A health information system is the organised combination of people, processes, and information technology that collects, stores, processes, communicates, and presents data to support the care, management, and planning functions of a health care organisation; the hospital information system is the integrated form spanning a hospital's clinical and administrative functions.

Scope

The topic covers the types and architecture of health information systems, the idea of an integrated organisation-wide system, patterns of adoption such as electronic health record uptake, and the organisational context in which these systems operate.
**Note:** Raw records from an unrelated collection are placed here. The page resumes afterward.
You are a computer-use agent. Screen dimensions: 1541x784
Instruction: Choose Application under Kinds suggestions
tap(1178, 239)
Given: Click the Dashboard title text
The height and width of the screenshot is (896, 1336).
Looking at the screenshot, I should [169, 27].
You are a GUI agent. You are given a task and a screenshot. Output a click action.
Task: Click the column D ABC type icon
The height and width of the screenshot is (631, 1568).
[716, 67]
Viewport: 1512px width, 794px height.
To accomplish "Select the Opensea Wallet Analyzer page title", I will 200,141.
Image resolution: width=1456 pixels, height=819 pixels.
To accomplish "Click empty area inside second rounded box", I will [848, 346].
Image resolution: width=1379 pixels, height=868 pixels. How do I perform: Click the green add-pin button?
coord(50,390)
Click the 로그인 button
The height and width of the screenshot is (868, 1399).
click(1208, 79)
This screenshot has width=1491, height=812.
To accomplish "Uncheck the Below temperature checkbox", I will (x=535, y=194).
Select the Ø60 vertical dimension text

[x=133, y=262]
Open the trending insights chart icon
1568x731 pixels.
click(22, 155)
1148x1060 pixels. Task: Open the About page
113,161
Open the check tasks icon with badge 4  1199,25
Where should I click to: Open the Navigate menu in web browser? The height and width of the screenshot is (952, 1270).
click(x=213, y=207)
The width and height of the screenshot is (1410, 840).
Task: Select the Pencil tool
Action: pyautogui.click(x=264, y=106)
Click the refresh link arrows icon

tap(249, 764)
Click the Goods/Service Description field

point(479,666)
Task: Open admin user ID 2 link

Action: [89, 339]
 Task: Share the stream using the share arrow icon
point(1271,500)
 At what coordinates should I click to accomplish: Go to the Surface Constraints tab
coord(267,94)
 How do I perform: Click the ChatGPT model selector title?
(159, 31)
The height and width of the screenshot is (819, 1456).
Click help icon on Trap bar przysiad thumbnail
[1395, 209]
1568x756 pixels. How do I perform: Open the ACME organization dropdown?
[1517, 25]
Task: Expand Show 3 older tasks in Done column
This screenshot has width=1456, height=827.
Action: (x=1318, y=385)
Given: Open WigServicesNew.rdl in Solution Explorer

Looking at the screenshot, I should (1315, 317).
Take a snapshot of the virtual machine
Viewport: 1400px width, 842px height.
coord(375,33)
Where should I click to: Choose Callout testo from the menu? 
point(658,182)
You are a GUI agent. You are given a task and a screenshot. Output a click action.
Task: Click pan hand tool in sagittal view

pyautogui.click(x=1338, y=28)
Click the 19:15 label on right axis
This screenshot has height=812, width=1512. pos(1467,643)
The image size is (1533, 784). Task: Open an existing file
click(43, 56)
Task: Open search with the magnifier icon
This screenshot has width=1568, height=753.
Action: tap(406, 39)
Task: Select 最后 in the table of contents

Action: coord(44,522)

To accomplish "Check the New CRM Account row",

It is reference material on system organisation and does not provide procurement, configuration, or clinical guidance.

Core questions

  • What types of information systems operate within a health care organisation?
  • How are departmental systems integrated into an organisation-wide whole?
  • How widely have core systems such as electronic health records been adopted?
  • How does the organisational context shape system design and use?

Key concepts

  • Hospital information system
  • Electronic health record
  • Departmental systems (laboratory, pharmacy, radiology)
  • Administrative and financial systems
  • Integration and interoperability across systems
  • Adoption and meaningful use

Clinical relevance

The way information systems are organised affects whether the right data reach clinicians at the right time and how smoothly care processes run. This entry describes that organisation as reference material; it does not direct how any specific system should be selected, configured, or used clinically.

Evidence & guidelines

Empirical studies track the spread of these systems, for example documenting continued growth in electronic health record adoption across US hospitals alongside persistent challenges (Adler-Milstein et al., 2015); historical and textbook accounts describe how health information systems evolved and are structured (Haux, 2006; Collen & Ball, 2015; Shortliffe & Cimino, 2014).

History

Hospital information systems were among the first large applications of computing in medicine, beginning in the 1960s with administrative and then clinical modules, and growing over decades into integrated enterprise systems. Adoption accelerated in many countries in the 2000s and 2010s under policy incentives, with electronic health records becoming near-universal in some hospital sectors while interoperability remained a challenge (Collen & Ball, 2015; Haux, 2006; Adler-Milstein et al., 2015).

Debates

Best-of-breed versus integrated single-vendor systems
Organisations weigh assembling specialised departmental systems against adopting one integrated suite; the former can optimise individual functions but complicates integration, while the latter eases interoperability at the cost of flexibility, and the trade-off remains contested.

Key figures

  • Reinhold Haux
  • Julia Adler-Milstein
  • Morris F. Collen

Related topics

Seminal works

  • haux-2006
  • adler-milstein-2015

Frequently asked questions

What is a hospital information system?
It is the integrated set of computerised systems that support a hospital's clinical and administrative functions, including electronic records, departmental systems, and the networks and data flows that connect them.
Why is interoperability such a recurring concern?
Because health care organisations typically run many systems from different eras and vendors, getting them to exchange and correctly interpret data remains technically and organisationally difficult even as adoption of individual systems becomes widespread.